The opener parameter of Python 3 open() built-in

Marco · Sep 3, 2012

Does anyone have an example of utilisation?

Dave Angel · Sep 3, 2012

Does anyone have an example of utilisation?

As of Python 3.2.3, there is no "opener" parameter in the open() function.
http://docs.python.org/py3k/library/functions.html

I don't know of any such parameter in earlier or later versions, but I
could be wrong there.

Marco · Sep 3, 2012

As of Python 3.2.3, there is no "opener" parameter in the open() function.
http://docs.python.org/py3k/library/functions.html

I don't know of any such parameter in earlier or later versions, but I
could be wrong there.

It's new in Python 3.3:

http://docs.python.org/dev/library/functions.html#open

Steven D'Aprano · Sep 4, 2012

Am 03.09.2012 14:32, schrieb Marco:

The opener argument is a new 3.3 feature. For example you can use the
feature to implement exclusive creation of a file to avoid symlink
attacks.

import os

def opener(file, flags):
return os.open(file, flags | os.O_EXCL)

open("newfile", "w", opener=opener)

Why does the open builtin need this added complexity? Why not just call
os.open directly? Or for more complex openers, just call the opener
directly?

What is the rationale for complicating open instead of telling people to
just call their opener directly?

Dennis Lee Bieber · Sep 4, 2012

Why does the open builtin need this added complexity? Why not just call
os.open directly? Or for more complex openers, just call the opener
directly?

Because os.open() returns a low-level file descriptor, not a Python
file object?

What is the rationale for complicating open instead of telling people to
just call their opener directly?

To avoid the new syntax would mean coding the example as

f = os.fdopen(os.open("newfile", flags | os.O_EXCL), "w")

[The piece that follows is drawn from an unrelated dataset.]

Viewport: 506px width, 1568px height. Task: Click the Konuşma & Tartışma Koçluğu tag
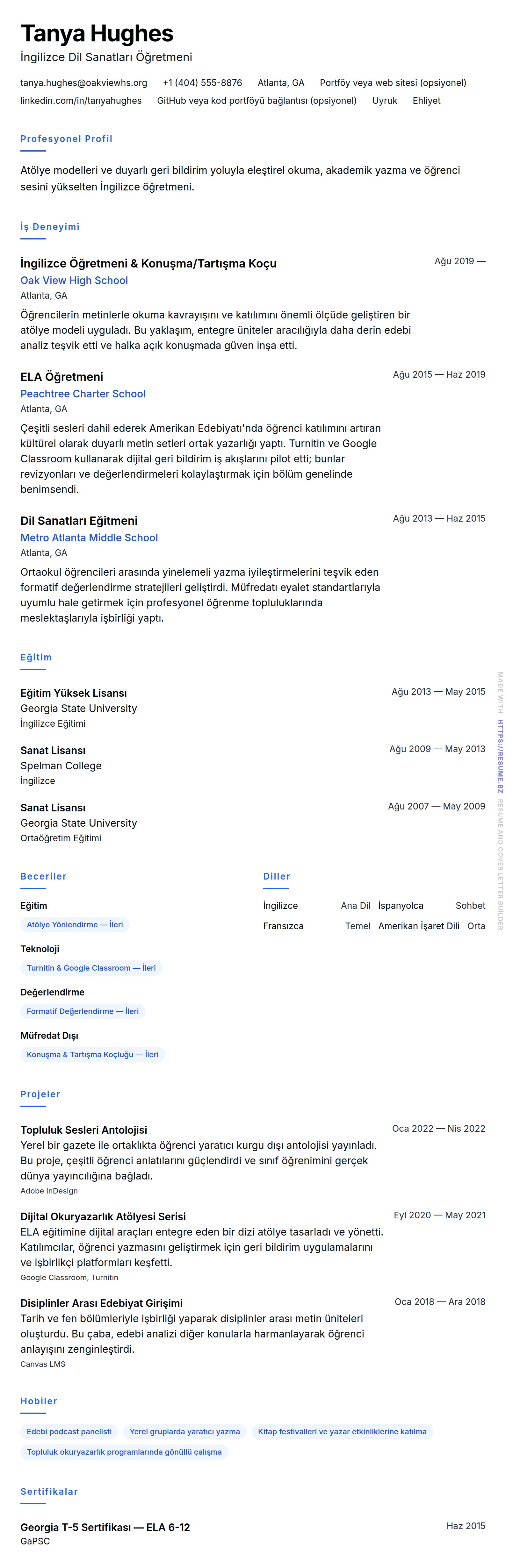[92, 1054]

which does NOT look any cleaner to me... Especially not if "opener" is
to be used in more than one location. Furthermore, using "opener" could
allow for a localized change to affect all open statements in the module
-- change file path, open for string I/O rather than file I/O, etc.

Steven D'Aprano · Sep 4, 2012

Because os.open() returns a low-level file descriptor, not a
Python file object?

Good point.

But you can wrap the call to os.open, as you mention below. The only
complication is that you have to give the mode twice, converting between
low-level O_* integer modes and high-level string modes:

a = os.open('/tmp/foo', os.O_WRONLY | os.O_CREAT)
b = os.fdopen(a, 'w')

But to some degree, you still have to do that with the opener argument,
at least in your own head.

To avoid the new syntax would mean coding the example as

f = os.fdopen(os.open("newfile", flags | os.O_EXCL), "w")

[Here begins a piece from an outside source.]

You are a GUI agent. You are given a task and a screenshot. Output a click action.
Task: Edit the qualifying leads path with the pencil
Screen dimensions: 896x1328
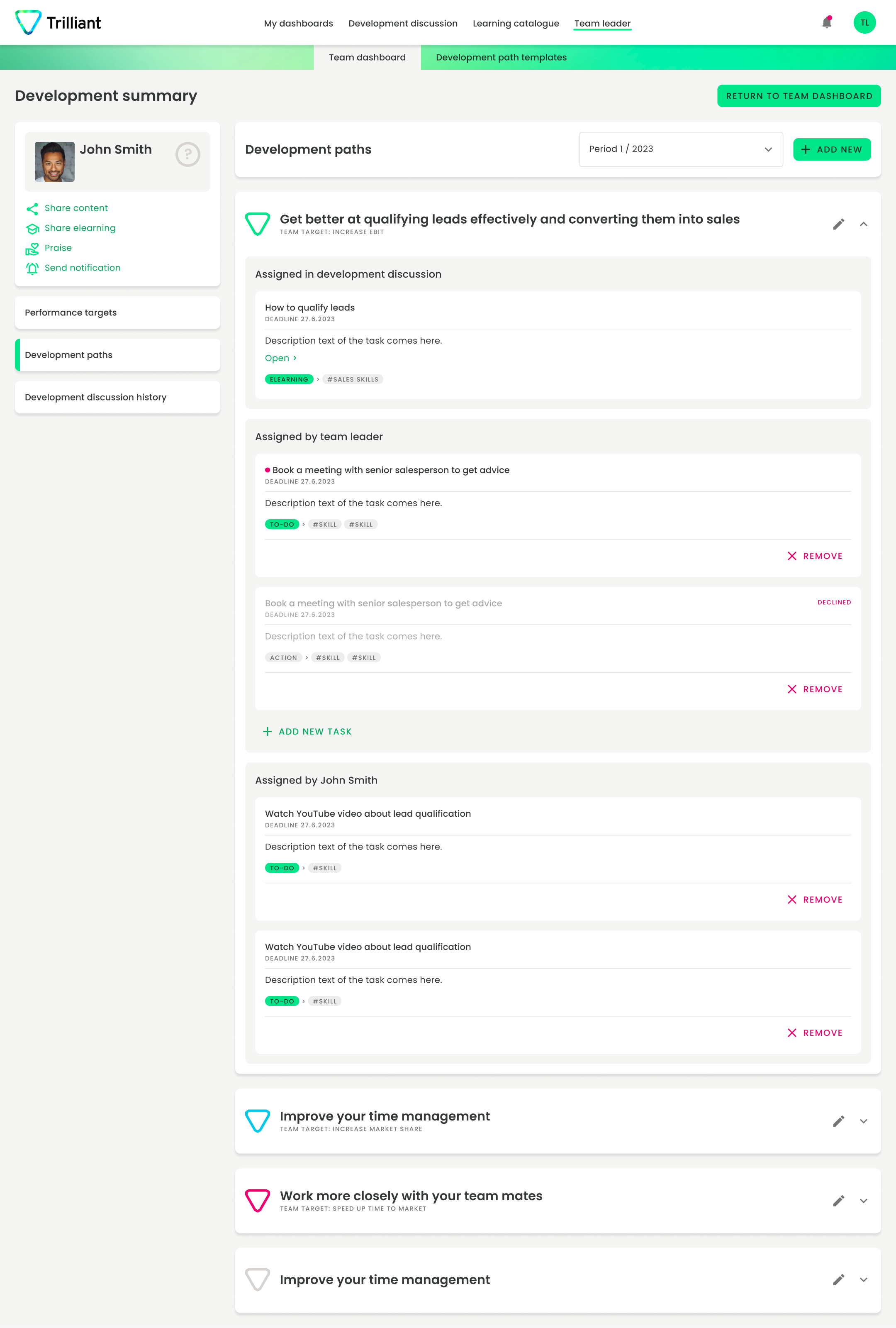click(x=838, y=224)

which does NOT look any cleaner to me...

Well, I don't know about that. Once you start messing about with low-
level O_* flags, it's never going to exactly be clean no matter what you
do. But I think a one-liner like the above *is* cleaner than a three-
liner like the original:

def opener(file, flags):
return os.open(file, flags | os.O_EXCL)

open("newfile", "w", opener=opener)

although I accept that this is a matter of personal taste.

Particularly if the opener is defined far away from where you eventually
use it. A lambda is arguably better from that perspective:

open("newfile", "w",
opener=lambda file, flags: os.open(file, flags | os.O_EXCL)
)

but none of these solutions are exactly neat or clean. You still have to
mentally translate between string modes and int modes, and make sure
you're not passing the wrong mode:

py> open('junk', 'w').write('hello world')
11
py> open('junk', 'r', opener=lambda file, flags: os.open(file, flags |
os.O_TRUNC)).read() # oops
''

so it's not exactly a high-level interface.

In my opinion, a cleaner, more Pythonic interface would be either:

* allow built-in open to take numeric modes:

open(file, os.O_CREAT | os.O_WRONLY | os.O_EXCL)

* or even more Pythonic, expose those numeric modes using strings:

open(file, 'wx')

That's not as general as an opener, but it covers the common use-case and
for everything else, write a helper function.

Especially not if "opener" is to be used in more than one location.

The usual idiom for fixing the "used more than once" is "write a helper",
not "add a callback function to a builtin"

Furthermore, using "opener" could
allow for a localized change to affect all open statements in the module
-- change file path, open for string I/O rather than file I/O, etc.

A common idiom for that is to shadow open in the module, like this:

_open = open
def open(file, *args):
file = file.lowercase()
return _open(file, *args)

Serhiy Storchaka · Sep 4, 2012

Why does the open builtin need this added complexity? Why not just call
os.open directly? Or for more complex openers, just call the opener
directly?

What is the rationale for complicating open instead of telling people to
just call their opener directly?

See http://bugs.python.org/issue12797.

Serhiy Storchaka · Sep 4, 2012

Does anyone have an example of utilisation?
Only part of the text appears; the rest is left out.